Exercise task 1 = List every distinct bracketed reference number cited in the page excerpt, in the order each first appears.

Page excerpt =
..............................

It has also been determined that the live broadcast delay of approximately 12 seconds cannot be detected
in micro-blogs, ruling this feature out as a method to distinguish those witnessing via a broadcast [19] .
In addition to sport, differentiating Witnesses of crisis events has gained much interest from researchers.
A journalistic approach describes extracting observation features from text to identify Witnesses [2],
whereas spatial presence in the city of the event is the criterion in other work [10].

Supervised Machine Learning for Categorisation
Natural language processing (NLP) using bag-of-words approaches from unigram, bigram and parts-of-
speech (POS) models, can be utilised as baseline text categorisation features [10] [18]. These research
report success, comparable in many scenarios to more sophisticated features [10] [18]. A visual bag-of-
words approach to categorise images linked to micro-blogs has also been tested [9]. The disadvantage
of bag-of-words approaches is that although the methodology can be applied generically, the resulting
model is not generic, for example, a model developed from training data for a football game cannot be
used for a bushfire. Approaches which extract semantic meaning, for example locative expressions from
text [7] would enable a generic model, but their success to-date is limited in domains such as social
media [7]. Detecting micro-blogs posted from OTG is also recognised as a unbalanced class problem
[15]. Approaches taken to mitigate class imbalance typically involve balancing the data via sampling
[10] [5] [18], or algorithmically introducing a miss-classification cost to the under-represented class [15].

..............................

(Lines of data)
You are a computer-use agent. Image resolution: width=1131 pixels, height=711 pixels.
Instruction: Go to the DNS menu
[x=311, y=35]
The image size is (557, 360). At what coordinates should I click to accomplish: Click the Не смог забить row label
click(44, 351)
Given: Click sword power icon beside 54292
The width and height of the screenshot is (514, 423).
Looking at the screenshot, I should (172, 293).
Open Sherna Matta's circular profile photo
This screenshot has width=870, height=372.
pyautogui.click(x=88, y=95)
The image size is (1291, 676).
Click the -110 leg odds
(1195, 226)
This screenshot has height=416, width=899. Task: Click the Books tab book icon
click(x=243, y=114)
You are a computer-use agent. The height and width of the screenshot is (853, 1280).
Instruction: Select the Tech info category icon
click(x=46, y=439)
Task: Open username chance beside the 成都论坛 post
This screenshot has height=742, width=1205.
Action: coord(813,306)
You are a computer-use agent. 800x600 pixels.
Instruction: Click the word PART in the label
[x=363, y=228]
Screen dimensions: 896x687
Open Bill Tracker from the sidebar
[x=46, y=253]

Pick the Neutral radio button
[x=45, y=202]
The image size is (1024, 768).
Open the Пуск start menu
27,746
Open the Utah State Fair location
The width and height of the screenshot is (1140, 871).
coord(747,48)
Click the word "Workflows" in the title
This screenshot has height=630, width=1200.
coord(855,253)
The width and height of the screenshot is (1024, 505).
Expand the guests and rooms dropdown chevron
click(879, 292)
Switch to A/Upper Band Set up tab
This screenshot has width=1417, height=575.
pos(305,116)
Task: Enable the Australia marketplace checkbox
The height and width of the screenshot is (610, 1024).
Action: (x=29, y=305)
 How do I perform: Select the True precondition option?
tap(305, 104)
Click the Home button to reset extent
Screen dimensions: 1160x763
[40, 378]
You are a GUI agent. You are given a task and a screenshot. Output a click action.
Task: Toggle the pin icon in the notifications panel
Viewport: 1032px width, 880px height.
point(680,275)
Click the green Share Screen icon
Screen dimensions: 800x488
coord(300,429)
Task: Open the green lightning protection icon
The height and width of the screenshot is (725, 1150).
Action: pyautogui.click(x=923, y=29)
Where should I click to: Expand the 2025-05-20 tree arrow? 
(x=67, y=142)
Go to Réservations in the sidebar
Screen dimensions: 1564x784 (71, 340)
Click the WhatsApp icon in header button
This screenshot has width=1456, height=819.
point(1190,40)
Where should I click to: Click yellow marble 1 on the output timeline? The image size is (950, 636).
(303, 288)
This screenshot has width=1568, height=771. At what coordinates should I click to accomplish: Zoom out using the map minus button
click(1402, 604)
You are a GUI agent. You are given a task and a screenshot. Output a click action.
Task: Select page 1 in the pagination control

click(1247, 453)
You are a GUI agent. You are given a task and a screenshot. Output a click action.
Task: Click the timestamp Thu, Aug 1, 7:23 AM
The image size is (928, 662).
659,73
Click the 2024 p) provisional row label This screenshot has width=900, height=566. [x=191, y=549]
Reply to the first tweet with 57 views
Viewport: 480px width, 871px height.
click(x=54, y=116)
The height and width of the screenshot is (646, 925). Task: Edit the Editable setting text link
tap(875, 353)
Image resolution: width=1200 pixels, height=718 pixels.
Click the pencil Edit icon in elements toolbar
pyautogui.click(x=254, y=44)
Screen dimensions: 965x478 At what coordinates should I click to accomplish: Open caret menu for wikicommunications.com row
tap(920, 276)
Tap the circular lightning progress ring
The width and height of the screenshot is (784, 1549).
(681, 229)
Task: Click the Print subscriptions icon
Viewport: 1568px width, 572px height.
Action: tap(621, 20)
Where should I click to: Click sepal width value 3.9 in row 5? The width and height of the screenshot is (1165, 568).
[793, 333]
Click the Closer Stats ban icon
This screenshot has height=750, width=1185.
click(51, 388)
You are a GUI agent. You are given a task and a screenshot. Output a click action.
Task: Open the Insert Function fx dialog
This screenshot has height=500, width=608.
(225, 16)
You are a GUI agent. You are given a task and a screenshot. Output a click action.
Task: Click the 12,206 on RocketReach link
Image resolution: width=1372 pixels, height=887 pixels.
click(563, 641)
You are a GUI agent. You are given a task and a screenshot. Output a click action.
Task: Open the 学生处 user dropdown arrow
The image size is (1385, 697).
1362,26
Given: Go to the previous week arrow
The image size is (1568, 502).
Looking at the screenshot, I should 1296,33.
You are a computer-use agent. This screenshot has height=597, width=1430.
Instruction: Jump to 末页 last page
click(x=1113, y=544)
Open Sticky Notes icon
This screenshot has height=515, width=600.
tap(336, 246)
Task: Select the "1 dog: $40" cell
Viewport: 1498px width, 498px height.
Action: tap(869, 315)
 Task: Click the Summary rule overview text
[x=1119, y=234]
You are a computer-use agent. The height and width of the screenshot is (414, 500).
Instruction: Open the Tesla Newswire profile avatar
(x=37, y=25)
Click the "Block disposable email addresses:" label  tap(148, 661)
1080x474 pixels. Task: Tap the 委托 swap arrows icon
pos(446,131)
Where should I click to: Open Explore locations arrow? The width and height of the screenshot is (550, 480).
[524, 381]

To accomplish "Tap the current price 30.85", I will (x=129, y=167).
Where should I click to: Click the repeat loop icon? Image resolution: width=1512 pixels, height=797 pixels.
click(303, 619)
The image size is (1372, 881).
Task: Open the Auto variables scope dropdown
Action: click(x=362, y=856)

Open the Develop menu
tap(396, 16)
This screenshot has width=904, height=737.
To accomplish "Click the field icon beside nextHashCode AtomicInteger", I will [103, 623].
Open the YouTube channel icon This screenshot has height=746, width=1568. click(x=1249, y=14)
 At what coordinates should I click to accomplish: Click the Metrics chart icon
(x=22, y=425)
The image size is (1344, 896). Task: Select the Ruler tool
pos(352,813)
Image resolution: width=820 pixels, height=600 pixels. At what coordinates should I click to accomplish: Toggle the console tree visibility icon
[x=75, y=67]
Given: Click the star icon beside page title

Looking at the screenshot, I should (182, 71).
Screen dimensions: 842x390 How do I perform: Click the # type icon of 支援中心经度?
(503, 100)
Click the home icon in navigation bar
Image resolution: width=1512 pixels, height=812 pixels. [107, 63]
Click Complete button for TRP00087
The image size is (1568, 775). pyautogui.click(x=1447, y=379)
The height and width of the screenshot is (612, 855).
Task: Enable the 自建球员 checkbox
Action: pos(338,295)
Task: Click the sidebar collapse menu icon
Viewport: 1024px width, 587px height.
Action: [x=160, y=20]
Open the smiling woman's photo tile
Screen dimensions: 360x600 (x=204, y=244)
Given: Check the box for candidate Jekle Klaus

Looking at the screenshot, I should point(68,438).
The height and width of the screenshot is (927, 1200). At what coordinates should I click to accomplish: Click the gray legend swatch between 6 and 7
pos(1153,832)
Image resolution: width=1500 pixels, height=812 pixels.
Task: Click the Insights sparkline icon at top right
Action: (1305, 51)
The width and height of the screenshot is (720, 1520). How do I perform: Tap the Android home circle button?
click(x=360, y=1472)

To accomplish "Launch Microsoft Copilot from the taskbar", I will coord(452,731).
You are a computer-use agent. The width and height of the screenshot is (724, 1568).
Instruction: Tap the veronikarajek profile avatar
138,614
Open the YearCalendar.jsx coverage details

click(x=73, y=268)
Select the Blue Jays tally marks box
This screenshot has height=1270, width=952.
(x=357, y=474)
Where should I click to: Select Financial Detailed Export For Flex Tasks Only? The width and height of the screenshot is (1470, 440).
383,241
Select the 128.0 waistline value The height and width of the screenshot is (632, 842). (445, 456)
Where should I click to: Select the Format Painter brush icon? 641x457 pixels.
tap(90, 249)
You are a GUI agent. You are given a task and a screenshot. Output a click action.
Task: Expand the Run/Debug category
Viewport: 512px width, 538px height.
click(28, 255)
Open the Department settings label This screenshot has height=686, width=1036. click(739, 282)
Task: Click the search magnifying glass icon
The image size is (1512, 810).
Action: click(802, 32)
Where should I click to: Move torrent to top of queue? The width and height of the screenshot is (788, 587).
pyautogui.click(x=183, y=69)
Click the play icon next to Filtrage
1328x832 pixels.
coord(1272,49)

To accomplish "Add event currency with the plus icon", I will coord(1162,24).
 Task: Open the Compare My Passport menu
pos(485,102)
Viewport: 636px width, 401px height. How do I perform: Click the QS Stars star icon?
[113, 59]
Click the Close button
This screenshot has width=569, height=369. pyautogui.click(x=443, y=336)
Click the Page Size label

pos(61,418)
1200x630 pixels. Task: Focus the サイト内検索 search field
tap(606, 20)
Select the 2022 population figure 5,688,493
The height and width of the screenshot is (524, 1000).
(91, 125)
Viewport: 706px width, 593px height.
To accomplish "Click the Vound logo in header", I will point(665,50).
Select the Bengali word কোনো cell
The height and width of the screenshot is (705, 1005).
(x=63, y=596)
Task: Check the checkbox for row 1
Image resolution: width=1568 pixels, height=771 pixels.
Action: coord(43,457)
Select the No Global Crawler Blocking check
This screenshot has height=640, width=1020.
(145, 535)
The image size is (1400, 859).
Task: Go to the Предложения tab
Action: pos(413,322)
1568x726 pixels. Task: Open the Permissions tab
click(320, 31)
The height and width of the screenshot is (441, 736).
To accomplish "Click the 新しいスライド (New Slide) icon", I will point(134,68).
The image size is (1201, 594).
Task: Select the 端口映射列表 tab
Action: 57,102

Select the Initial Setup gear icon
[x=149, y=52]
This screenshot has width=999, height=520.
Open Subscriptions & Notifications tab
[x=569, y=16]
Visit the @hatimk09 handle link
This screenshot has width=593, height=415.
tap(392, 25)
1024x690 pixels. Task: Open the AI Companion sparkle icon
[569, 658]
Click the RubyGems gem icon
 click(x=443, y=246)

..............................

Exercise task 2 = From the listing above, return the lines word for word, beginning at the line that contains "I will coord(452,731)." and stopping after the line that contains "Action: click(802, 32)".

Finished answer 1 = 19, 2, 10, 18, 9, 7, 15, 5

Finished answer 2 =
To accomplish "Launch Microsoft Copilot from the taskbar", I will coord(452,731).
You are a computer-use agent. The width and height of the screenshot is (724, 1568).
Instruction: Tap the veronikarajek profile avatar
138,614
Open the YearCalendar.jsx coverage details

click(x=73, y=268)
Select the Blue Jays tally marks box
This screenshot has height=1270, width=952.
(x=357, y=474)
Where should I click to: Select Financial Detailed Export For Flex Tasks Only? The width and height of the screenshot is (1470, 440).
383,241
Select the 128.0 waistline value The height and width of the screenshot is (632, 842). (445, 456)
Where should I click to: Select the Format Painter brush icon? 641x457 pixels.
tap(90, 249)
You are a GUI agent. You are given a task and a screenshot. Output a click action.
Task: Expand the Run/Debug category
Viewport: 512px width, 538px height.
click(28, 255)
Open the Department settings label This screenshot has height=686, width=1036. click(739, 282)
Task: Click the search magnifying glass icon
The image size is (1512, 810).
Action: click(802, 32)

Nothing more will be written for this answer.